La pregunta final es si el Presidente se le medirá a la política de la atarraya y si será capaz, junto con su séquito, de respetar los mínimos acuerdos que su mismo gobierno propone.
Son tres los elementos del acuerdo que dan luces sobre la estrategia: la renuncia a la reelección, el archivo implícito de la constituyente y la promesa del cambio de tono en el relacionamiento político. Tres factores que han alejado a sectores que coinciden en muchas de las propuestas del Gobierno, pero que repudian las formas escogidas para tramitarlas y olfatean el peligro de empoderar una opción política dispuesta, inclusive, a destruir para transformar. Esos sectores independientes y moderados, acéfalos de liderazgo, si bien alejados del petrismo, no se sienten tampoco representados por la derecha. El acuerdo podría despejar sus recelos y llevarlos al redil de una nueva alianza política para el 26.

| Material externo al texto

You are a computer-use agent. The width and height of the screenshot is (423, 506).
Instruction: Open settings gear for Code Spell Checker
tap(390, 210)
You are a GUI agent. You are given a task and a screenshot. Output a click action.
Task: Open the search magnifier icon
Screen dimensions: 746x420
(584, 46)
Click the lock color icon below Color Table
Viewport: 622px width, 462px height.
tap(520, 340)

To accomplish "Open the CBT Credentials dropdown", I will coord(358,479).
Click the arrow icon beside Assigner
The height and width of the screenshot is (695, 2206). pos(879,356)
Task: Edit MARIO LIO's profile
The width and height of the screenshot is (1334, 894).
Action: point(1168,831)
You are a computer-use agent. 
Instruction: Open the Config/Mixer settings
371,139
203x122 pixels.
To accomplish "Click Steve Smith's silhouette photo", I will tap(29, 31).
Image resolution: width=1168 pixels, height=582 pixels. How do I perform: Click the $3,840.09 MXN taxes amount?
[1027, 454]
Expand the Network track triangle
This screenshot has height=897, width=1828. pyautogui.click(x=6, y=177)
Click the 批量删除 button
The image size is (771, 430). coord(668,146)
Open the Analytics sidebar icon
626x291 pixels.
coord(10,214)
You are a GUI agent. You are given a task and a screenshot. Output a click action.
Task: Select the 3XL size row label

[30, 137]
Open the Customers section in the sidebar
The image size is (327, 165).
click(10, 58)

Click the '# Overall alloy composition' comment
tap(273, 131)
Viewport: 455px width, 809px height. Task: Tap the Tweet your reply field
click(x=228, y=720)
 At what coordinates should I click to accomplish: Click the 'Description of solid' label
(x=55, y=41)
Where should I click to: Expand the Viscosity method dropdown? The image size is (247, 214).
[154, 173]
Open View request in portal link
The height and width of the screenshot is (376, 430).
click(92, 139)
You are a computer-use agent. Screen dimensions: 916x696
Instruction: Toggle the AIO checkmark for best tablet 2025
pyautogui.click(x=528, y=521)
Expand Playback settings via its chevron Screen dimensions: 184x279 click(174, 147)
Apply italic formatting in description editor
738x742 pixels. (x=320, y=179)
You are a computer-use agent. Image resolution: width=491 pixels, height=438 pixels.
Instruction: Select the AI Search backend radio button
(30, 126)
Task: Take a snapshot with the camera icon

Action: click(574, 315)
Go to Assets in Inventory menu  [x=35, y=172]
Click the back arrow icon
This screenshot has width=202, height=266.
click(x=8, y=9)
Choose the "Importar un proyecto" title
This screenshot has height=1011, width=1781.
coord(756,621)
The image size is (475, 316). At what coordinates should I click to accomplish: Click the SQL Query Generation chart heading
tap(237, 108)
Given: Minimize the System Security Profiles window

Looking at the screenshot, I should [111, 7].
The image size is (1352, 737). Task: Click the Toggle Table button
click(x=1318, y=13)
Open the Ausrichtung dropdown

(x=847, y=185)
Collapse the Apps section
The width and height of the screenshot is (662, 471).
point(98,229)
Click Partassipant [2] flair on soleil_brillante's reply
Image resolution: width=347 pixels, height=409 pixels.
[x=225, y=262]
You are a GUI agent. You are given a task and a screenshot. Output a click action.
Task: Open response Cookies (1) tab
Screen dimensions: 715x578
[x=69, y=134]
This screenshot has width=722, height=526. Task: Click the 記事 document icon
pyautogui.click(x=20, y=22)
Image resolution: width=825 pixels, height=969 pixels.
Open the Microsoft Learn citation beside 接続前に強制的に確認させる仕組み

Para que la red extendida se llene de peces, sin embargo, se requieren dos condiciones. La primera, lograr atemperar la volatilidad del Presidente y de sus seguidores. Ellos son los primeros en estigmatizar y escalar la temperatura del debate público. Eso sin mencionar que ha sido el oficialismo el que ha defendido la constituyente y de donde han surgido voces en apoyo de una posible reelección. La segunda condición es la de aceptar que el petrismo deberá pasar a la suplencia. En el 26, si quiere mantener algo de poder y no dejar naufragar al progresismo, Petro tendrá que sentarse en la silla del copiloto y renunciar a la posibilidad de llevar un candidato enteramente suyo a la presidencia. La atarraya es su salvavidas siempre y cuando sean los moderados y los partidos tradicionales quienes tomen la batuta.
En paralelo, el acuerdo, tan vago y tan obvio, probablemente será rechazado por la oposición. Caerán en la trampa de convertirse en simples y mezquinos objetores. Correrán el riesgo de asumir el costo de negarse a sus sensatas condiciones. ¿Quién se opondría a una política sin violencia, al respeto por la Constitución, a la salvaguarda de las reglas electorales, a la inversión en los territorios y al desarrollo económico con equidad?
La pregunta final es si el Presidente se le medirá a la política de la atarraya y si será capaz, junto con su séquito, de respetar los mínimos acuerdos que su mismo gobierno propone. Si lo logra, quizás, al final del día su saldo político en el 26 no estará en rojo, tal y como parecería estarlo si llega al poder la cabalgante derecha reaccionaria.